Graham Reid | | 1 min read
In the aftermath of the 2004 tsunami which swept across large tracts of Asia, music producer Patrick Sebag and others visited the regions to record and film local musicians.
This became the Laya Project CD/DVD (reviewed here with some questions asked about the ethics of the thing, given it seemed no money went back to the people to help them rebuilt their lives).
Again, with this 22-track double disc remix of many of the original pieces, there doesn't appear to be any portion of the profits going back -- not that I can see from the album or on the EarthSync website.
As I said previously though, not everything needs to have a charitable basis, but you might have thought in this instance . . .
Anyway, here are some of those glorious sounds remixed by the likes of Pitch Black, Bhakti Brothers, Bombay Dub Orchestra, Karsh Kale, Sufi Dubstars, Nicodemus and others.
The source material on the original album was so rich (if rather lost in Sebag's layering of synth beds in many places) that to simply let that come through -- as the Bhakti Brothers remix of Glorious Sun and Eastern Spirit's take on Hai La Sa, to mention just two, do here -- makes the ambient-world music crossover absolutely enchanting and evocative.

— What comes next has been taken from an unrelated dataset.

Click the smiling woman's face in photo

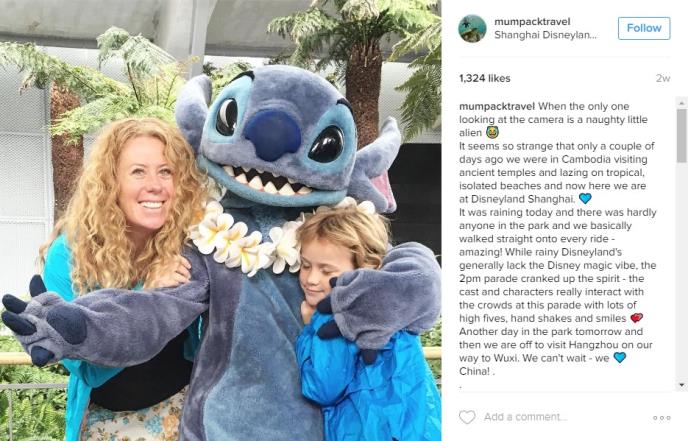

Pathaan's Sunrise in Injumbakam opens with some glorious pre-dawn tension, and Chris Zippel's take on the title track is a drone landscape which rides a beat like a donkey cart.
As before there is still some of that Deep Forest cultural appropriation going on which makes for interesting but ultimately stateless music (the dub-inflected Muliya in the Shaman's remix, Bombay Dub Orchestra's shapeless Waterside Tales, Desert Dwellers' rolling Sunset in Akkari, Ambergris' dancefloor manoeuvre on Touare).
But again, as before, some of this is quite transporting -- and certainly plays away quietly in the background as effectively exotic aural wallpaper of the nicest kind.